Improved self adaptive differential evolution optimized BP neural network for short term entry passenger flow prediction in urban rail transit.
Journal:
Scientific reports
Published Date:
May 8, 2026
Abstract
To address the issues of traditional BP neural networks being prone to local optima and exhibiting limited prediction accuracy in short-term station entry passenger flow prediction for urban rail transit, this study proposes an intelligent prediction method based on Improved Self-Adaptive Differential Evolution optimized BP Neural Network (ISADE-BPNN). First, the research object is defined as hourly station entry passenger flow, with analysis of its spatiotemporal characteristics and primary influencing factors. Second, a passenger flow data collection platform is constructed using Service-Oriented Architecture (SOA), and missing data imputation is performed based on probabilistic statistical methods. Third, to overcome the limitations of the conventional differential evolution algorithm, including fixed parameters and susceptibility to premature convergence, three improvements are proposed: an adaptive parameter adjustment strategy based on evolutionary state, a hybrid mutation strategy incorporating the spatiotemporal characteristics of passenger flow, and a learning mechanism based on historical success information. Finally, a two-stage hybrid prediction framework integrating "ISADE global optimization + gradient descent local fine-tuning" is constructed. Using metro lines from a first-tier city in China as the experimental subject, a theoretical analysis of the adaptive parameter mechanism is provided, demonstrating its convergence properties through monotonic evolution factor behavior and bounded parameter ranges. The proposed method is compared with GA-BPNN, DE-BPNN, and representative deep learning baseline models including Long Short-Term Memory (LSTM) networks and Gated Recurrent Unit (GRU) networks.

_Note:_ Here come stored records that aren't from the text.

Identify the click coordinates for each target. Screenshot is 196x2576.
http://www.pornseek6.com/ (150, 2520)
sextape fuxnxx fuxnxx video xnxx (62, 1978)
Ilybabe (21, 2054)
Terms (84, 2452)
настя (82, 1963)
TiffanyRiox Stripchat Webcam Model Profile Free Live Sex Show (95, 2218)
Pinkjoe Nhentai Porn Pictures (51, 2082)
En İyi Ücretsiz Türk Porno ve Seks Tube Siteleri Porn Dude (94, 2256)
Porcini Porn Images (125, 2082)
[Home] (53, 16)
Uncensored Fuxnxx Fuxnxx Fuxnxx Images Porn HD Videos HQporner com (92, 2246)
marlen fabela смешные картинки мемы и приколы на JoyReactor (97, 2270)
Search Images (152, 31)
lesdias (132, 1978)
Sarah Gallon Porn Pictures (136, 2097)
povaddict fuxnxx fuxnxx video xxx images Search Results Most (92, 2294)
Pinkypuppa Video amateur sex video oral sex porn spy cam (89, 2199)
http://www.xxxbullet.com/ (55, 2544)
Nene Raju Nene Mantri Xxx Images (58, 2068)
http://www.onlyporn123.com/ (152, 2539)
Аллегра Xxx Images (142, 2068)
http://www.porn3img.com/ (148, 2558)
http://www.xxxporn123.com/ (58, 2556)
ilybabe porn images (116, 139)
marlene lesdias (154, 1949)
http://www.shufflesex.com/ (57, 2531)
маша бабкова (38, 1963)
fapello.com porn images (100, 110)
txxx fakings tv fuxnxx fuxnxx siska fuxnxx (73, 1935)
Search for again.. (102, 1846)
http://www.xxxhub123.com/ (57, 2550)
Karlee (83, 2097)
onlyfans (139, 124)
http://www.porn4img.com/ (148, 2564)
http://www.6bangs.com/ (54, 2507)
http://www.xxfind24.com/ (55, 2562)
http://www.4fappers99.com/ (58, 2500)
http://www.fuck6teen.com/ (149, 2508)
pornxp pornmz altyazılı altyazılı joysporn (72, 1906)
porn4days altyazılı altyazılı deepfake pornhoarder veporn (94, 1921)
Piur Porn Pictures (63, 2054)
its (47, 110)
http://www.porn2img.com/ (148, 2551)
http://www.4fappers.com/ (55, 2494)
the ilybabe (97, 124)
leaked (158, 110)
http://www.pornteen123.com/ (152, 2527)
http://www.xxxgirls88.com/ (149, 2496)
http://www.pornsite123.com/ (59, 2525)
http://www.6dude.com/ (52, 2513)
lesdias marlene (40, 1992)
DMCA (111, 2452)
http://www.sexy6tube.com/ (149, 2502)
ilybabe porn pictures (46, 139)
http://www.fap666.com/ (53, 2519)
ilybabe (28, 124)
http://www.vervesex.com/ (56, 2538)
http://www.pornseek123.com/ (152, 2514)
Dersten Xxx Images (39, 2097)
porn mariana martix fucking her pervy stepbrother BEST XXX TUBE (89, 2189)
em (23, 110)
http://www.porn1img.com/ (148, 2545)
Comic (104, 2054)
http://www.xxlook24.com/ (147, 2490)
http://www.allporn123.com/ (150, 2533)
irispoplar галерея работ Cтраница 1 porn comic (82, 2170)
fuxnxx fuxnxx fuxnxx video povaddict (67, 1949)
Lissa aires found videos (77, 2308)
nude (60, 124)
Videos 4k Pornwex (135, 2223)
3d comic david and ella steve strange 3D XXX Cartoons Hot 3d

Experimental results demonstrate that The proposed ISADE-BPNN method achieves improved prediction accuracy over the selected baselines in the hourly entry passenger flow task, outperforming the selected baselines of DE-BPNN, GA-BPNN, LSTM, and GRU across both RMSE and MAE evaluation metrics. Ablation studies with comprehensive computational experiments isolate the contribution of each improvement module, including the adaptive parameter strategy, and the Wilcoxon rank-sum test confirms that the performance differences between the proposed method and all comparison methods are statistically significant (p < 0.05).